Five of Mr. Troy’s predecessors sent a letter to Congress dated July 15 endorsing his position. The government occasionally filed such briefs in the last 25 years, they said, but “there is a greater need for F.D.A. intervention today because plaintiffs are intruding more heavily on F.D.A.’s primary jurisdiction than ever before.”

Some judges and legal experts disagree. Erwin Chemerinsky, a constitutional scholar at the University of Southern California Law School, said, “The Supreme Court has expressly ruled that F.D.A. regulation does not pre-empt state law and local regulation” in all cases.

In a Tennessee case involving a cardiac pacemaker, the Bush administration told a state trial court, “It is inappropriate for a jury to second-guess F.D.A.’s scientific judgment on a matter that is within F.D.A.’s particular expertise.”

If juries in different states reach different conclusions about the risks and benefits of a medical device, they will cause “chaos for the regulated industry and F.D.A.,” the administration said.

The administration has also joined Pfizer in opposing a lawsuit filed by Flora Motus, a California woman who said her husband had committed suicide after taking Zoloft. Mrs. Motus argued that Pfizer had not adequately warned doctors and patients that the drug could increase the risk of suicide.

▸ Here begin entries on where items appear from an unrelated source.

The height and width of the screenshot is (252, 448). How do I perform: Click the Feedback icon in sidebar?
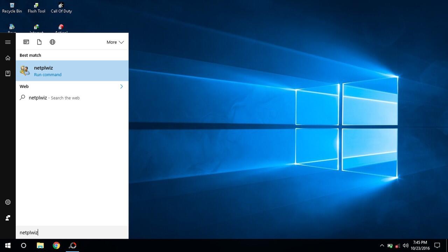tap(8, 218)
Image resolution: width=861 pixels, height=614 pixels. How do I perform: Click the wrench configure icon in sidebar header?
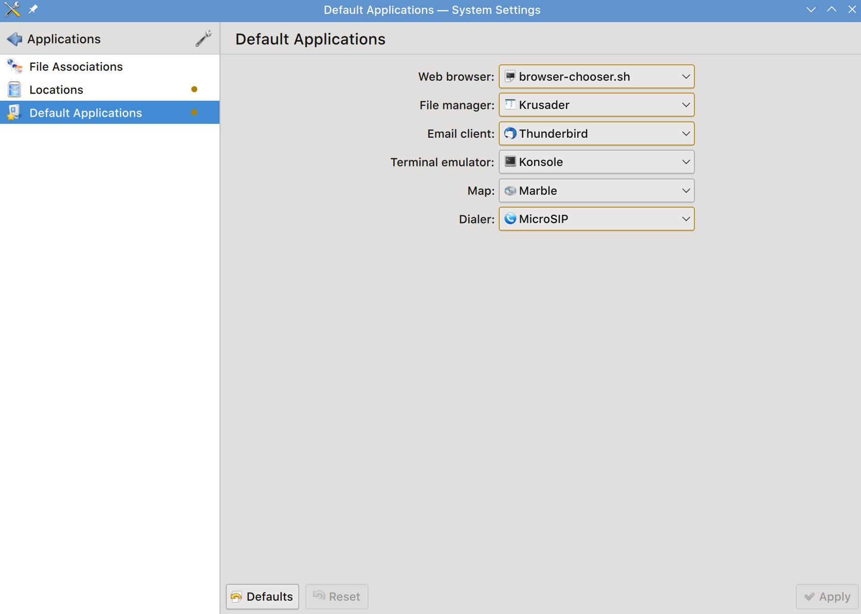tap(204, 39)
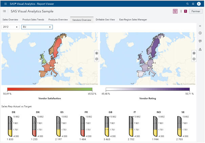Open the warning alerts icon in sidebar
The height and width of the screenshot is (143, 205).
click(x=200, y=49)
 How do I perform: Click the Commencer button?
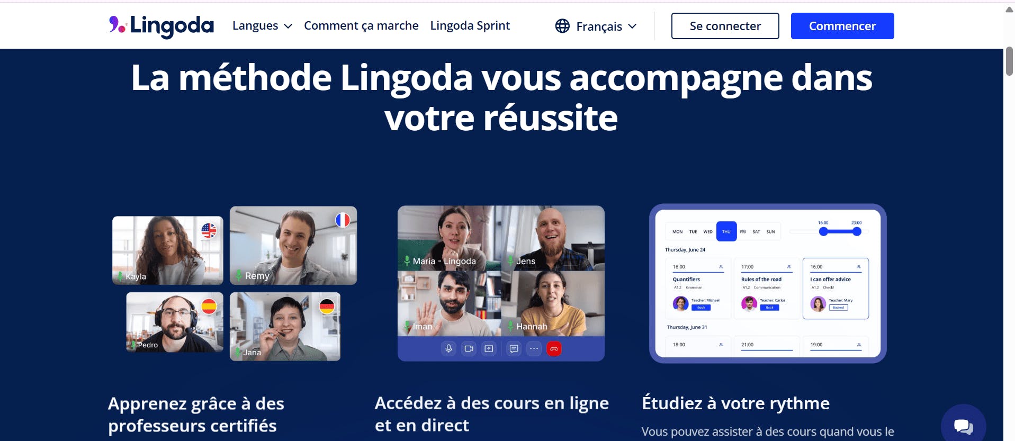coord(842,26)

But the Bush administration said that when federal officials approved Zoloft, they saw no need for such a warning, and that a false or unnecessary warning could “deprive patients of beneficial, possibly life-saving treatment.” Susan B. Bro, a spokeswoman for Pfizer, said this week, “There is no scientific evidence of a causal relationship between Zoloft and suicide.”

Likewise, the administration intervened in a California case to help GlaxoSmithKline fend off consumer demands for restrictions on the advertising of Paxil. The government said the restrictions “would overly deter use of a life-improving medication.”

Patients had persuaded a federal district judge to order a halt to television advertisements that declared, “Paxil is non-habit forming.” The administration joined the manufacturer in challenging that order. The judge, Mariana R. Pfaelzer, lifted the injunction in 2002 for other reasons, but said the administration’s arguments were unpersuasive and contrary to the public interest.